In response to the realities of this pandemic, our district oscillates between full virtual instruction and hybrid learning, and we’ve developed channels and methods to communicate to and instruct our students.  Through the PPS course, we’ve established foundational skills and protocols: communication of the programme and its goals, opportunities to meet and build relationships with their Reflective Project, Language Development and Service Learning Mentors, utilization of Canvas as our primary Learning Management System and the integration of Managebac to support students in tracking reflection, hours and experiences. We’ve utilized Zoom to hold class sessions as well as individual and group meetings when appropriate. Students attend their career-related study classes and IB courses through either virtual or hybrid platforms and we aim to make connections between all components of the programme.

“It made the curriculum come to life in ways that we did not anticipate.”

What unexpected opportunities have you gained from this unprecedented situation? 

Clearly, one opportunity that the pandemic has afforded us is the urgency of learning and implementing so many new and innovative technological tools for instruction, assessment, collaboration and organization.  One PPS lesson for example, can use upward of five technology tools virtually.  We’ve integrated Canvas, Zoom, Miro Boards, Gimkits, Managebac, Google Slides/Docs, Jamboards, Padlets and Nearpods, among others.
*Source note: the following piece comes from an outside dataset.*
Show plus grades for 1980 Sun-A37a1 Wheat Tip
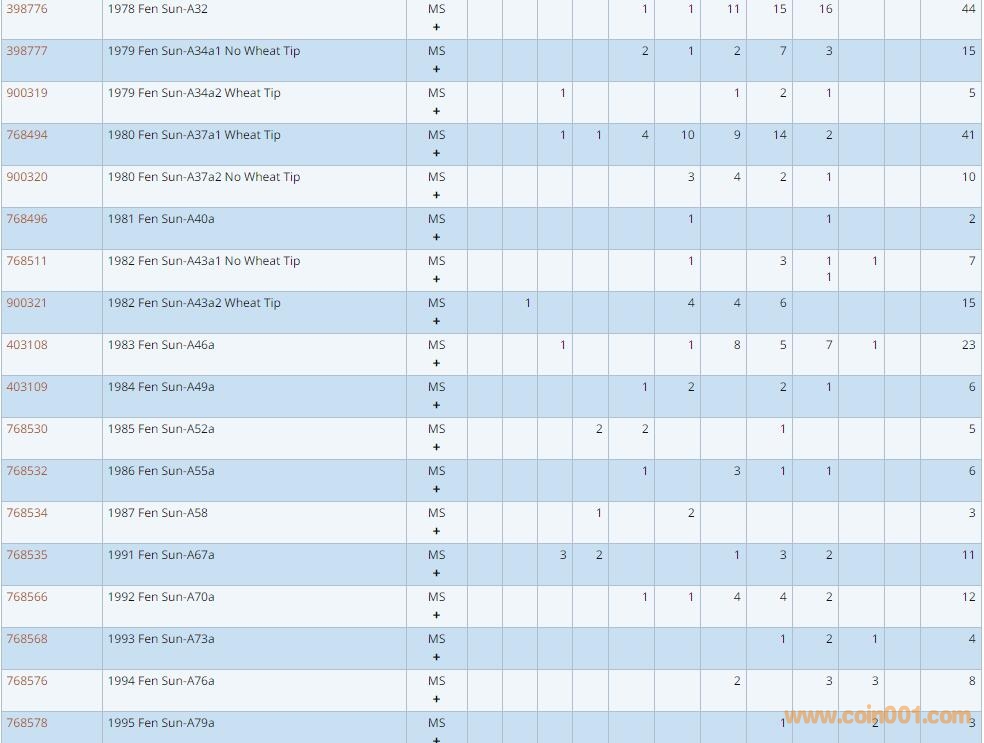 pos(436,154)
We realized that to encourage engagement and collaboration, we’d need to find new platforms and tools.

Venturing into the CP during unprecedented timesWhat came from that is a very open and honest discussion with our students about our own (the teachers and mentors) personal and professional struggle. In the PPS class, we provided students with a candid explanation of our struggles, our expectations of ourselves and our students and the limitations from the pandemic that we were facing for the first time in our tenured careers. Through that process we also shared the ways we managed and coped with it, and the lessons we learned both personally and professionally through the process. Our aim was to model personal development and reflection as we were in fact living it, which provided students an authentic and realistic insight that connected deeply to the learning outcomes of the course.  It made the curriculum come to life in ways that we did not anticipate.
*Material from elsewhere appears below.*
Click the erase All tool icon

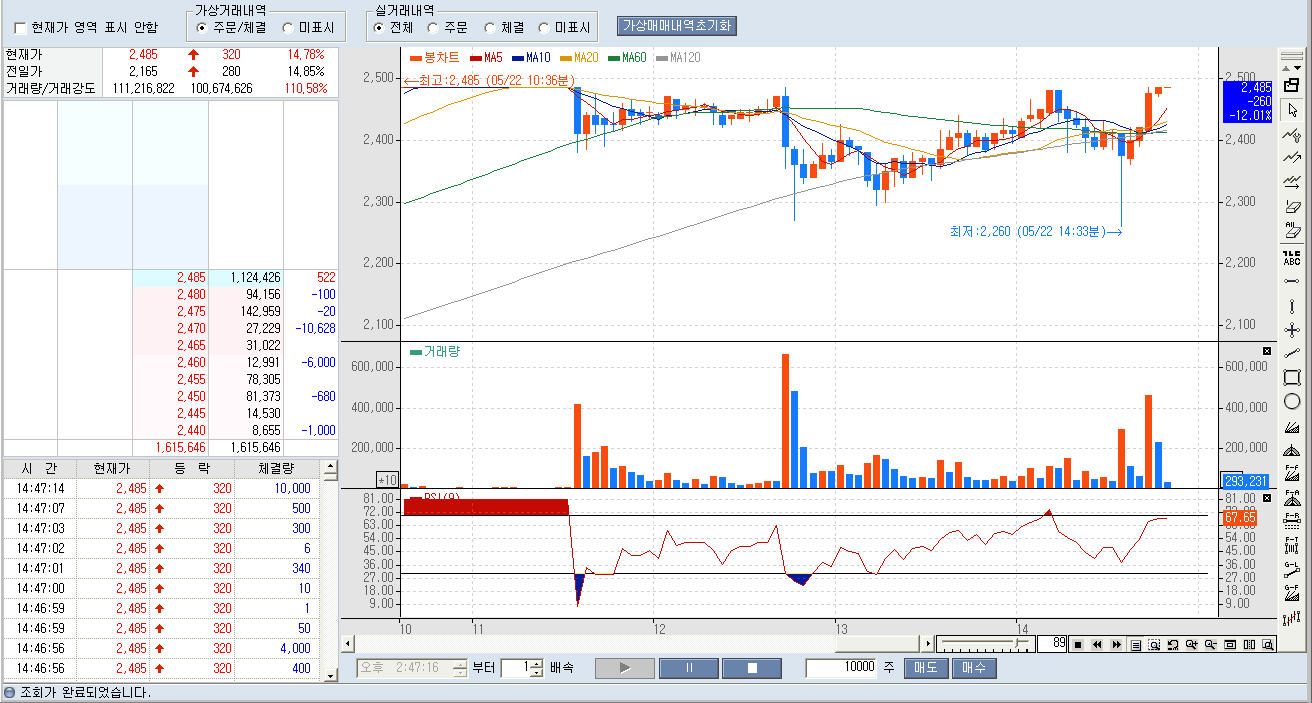click(x=1291, y=231)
Moreover, we’ve found that the students also have been presented with various roadblocks as a result of the pandemic: developing service learning projects, meeting with mentors easily, collaborating with peers, conducting interviews, building community relations, etc; however, it’s afforded us an opportunity to remind them of the learner profile attributes of open-minded, reflective, risk-taker and thinker. People, in all professions in all parts of the world, are also hitting these same roadblocks. It is their skills, attitudes and actions that enable them to break through those barriers and continue to move forward.  This is, in many ways, the best lesson we can teach our students, and this pandemic has afforded us that opportunity.
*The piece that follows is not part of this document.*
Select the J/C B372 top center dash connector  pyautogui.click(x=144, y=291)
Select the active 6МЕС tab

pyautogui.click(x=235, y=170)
We’ve actually adopted the following six mantras (which were inspired by the PPS Learning Outcomes, the IB mission statement and quotes from various people) and encourage students to reflect on them often as roadblocks occur:

With lack of clarity comes great opportunity.
Others, with their differences, can also be right.
Courageous conversations are necessary; use your ears, eyes, mouth, and heart.
The more reflective you are, the more effective you are.
Work, stumble, reflect, grow, repeat.
Try your best until you know better.  Then, do better.

Becky Duffy

Becky Duffy is an English Teacher, Instructional Coach and IB Career-related Programme Coordinator recognized by her passion for cultivating a culture of innovation, engagement, and collaboration in the school community.  In her 16-year tenor at Plymouth Whitemarsh High School (Plymouth Meeting PA), she has taught, designed, and developed curricula and assessments in various content areas and grade levels, facilitated multiple professional learning plans geared toward differentiation, technology and student engagement and lead teams in efforts to improve student growth and achievement.  She maintains that when good people see possibility, great things happen.